● WORK TO BE COMPLETED:
All that is wanted is the exact text of each line from the one with "720x838 pixels." to the close of the listing, ends included.

● DATA FOR ANALYSIS:
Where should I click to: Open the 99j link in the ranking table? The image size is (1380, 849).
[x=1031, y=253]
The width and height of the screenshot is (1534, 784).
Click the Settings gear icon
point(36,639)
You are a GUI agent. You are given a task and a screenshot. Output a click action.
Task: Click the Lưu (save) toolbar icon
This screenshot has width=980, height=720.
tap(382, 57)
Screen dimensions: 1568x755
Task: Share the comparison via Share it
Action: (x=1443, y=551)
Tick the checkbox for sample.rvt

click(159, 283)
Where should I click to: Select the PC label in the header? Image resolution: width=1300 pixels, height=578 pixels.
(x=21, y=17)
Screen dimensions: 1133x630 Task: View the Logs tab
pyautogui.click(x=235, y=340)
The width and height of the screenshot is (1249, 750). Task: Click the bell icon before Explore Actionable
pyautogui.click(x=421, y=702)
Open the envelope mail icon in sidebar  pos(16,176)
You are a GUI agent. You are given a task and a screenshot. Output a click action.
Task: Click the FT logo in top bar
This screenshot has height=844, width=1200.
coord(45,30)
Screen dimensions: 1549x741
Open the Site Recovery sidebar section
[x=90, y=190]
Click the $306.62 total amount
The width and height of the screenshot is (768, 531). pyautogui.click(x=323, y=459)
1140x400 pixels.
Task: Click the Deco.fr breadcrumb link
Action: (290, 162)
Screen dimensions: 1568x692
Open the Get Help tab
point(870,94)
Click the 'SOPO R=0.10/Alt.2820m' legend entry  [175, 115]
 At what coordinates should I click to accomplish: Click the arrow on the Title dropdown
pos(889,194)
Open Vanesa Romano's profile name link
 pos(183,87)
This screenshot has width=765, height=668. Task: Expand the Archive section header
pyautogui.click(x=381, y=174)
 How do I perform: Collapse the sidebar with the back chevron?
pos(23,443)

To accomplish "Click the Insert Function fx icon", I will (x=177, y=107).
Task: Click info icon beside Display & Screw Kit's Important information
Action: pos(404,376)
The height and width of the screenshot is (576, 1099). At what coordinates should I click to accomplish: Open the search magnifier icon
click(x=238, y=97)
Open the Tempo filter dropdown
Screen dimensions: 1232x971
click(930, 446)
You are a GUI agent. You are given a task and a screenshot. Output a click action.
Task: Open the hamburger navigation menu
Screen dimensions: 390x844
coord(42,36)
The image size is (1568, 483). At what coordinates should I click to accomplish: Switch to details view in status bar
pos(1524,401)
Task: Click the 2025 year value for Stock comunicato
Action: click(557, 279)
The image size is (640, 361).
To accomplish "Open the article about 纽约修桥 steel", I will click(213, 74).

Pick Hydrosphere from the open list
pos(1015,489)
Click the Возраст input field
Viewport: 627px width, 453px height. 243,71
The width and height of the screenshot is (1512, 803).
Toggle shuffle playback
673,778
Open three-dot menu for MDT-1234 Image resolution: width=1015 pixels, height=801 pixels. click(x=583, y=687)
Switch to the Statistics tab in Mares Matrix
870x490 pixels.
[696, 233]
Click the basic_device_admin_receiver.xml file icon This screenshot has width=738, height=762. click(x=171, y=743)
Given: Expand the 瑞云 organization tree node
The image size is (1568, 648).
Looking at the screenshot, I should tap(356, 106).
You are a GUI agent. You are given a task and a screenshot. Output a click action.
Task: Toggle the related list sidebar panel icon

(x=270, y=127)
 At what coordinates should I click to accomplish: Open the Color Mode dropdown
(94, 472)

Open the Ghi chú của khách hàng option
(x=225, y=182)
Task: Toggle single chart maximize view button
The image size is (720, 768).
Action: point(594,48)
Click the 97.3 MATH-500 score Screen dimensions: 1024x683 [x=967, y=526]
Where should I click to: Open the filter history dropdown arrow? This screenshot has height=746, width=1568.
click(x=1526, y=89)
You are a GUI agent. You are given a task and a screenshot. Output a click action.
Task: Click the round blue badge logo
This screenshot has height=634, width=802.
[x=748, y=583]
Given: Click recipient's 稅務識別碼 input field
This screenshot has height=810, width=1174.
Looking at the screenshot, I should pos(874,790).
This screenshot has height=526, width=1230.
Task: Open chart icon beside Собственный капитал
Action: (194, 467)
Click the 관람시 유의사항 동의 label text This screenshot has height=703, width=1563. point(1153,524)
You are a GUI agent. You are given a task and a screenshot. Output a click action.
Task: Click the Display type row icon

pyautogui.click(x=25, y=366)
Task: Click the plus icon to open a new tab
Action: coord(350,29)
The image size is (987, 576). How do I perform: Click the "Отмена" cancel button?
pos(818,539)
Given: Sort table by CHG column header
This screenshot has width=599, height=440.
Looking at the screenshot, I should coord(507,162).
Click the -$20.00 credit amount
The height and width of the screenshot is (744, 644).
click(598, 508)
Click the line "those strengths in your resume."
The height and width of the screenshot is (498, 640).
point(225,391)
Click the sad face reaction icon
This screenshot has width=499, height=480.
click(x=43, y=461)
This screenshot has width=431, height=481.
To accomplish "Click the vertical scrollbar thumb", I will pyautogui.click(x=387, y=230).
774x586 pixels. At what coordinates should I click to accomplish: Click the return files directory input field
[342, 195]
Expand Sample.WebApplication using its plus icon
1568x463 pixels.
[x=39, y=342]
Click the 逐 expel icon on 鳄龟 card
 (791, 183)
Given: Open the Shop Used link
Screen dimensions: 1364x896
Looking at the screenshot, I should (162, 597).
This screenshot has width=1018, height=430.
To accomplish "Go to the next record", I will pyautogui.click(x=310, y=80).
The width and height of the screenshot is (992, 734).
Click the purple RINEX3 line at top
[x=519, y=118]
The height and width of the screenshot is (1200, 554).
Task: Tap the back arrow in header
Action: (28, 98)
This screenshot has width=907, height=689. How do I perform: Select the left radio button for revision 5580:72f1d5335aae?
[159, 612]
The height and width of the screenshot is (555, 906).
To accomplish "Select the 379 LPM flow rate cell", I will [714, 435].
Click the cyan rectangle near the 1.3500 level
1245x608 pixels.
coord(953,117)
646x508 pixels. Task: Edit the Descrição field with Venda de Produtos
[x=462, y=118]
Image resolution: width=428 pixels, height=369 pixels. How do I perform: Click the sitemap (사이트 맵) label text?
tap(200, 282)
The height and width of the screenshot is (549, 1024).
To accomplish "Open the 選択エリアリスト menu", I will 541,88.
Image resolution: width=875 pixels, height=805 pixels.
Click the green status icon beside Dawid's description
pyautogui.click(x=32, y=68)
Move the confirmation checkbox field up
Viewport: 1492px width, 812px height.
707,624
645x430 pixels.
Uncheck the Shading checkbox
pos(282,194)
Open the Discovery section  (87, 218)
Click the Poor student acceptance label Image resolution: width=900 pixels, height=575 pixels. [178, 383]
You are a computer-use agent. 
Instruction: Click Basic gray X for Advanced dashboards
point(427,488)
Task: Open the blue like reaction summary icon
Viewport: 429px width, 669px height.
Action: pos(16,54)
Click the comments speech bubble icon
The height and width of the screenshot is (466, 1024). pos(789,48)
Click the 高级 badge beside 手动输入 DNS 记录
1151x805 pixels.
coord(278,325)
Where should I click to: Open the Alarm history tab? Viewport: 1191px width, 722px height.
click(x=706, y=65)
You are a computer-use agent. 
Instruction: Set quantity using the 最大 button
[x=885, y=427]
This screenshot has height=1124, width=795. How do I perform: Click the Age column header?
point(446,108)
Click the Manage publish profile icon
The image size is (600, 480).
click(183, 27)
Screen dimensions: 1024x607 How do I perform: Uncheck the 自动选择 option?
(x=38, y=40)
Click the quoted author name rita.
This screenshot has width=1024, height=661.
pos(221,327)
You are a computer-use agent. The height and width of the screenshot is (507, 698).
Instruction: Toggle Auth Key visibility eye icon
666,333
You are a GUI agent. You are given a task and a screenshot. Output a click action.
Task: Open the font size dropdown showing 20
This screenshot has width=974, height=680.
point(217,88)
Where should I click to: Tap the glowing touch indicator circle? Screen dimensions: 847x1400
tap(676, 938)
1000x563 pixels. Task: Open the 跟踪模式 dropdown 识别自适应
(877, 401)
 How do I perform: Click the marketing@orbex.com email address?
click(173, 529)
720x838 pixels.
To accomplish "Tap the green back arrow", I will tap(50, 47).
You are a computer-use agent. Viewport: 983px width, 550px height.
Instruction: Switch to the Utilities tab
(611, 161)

● RESULT OF THIS TASK:
720x838 pixels.
To accomplish "Tap the green back arrow", I will tap(50, 47).
You are a computer-use agent. Viewport: 983px width, 550px height.
Instruction: Switch to the Utilities tab
(611, 161)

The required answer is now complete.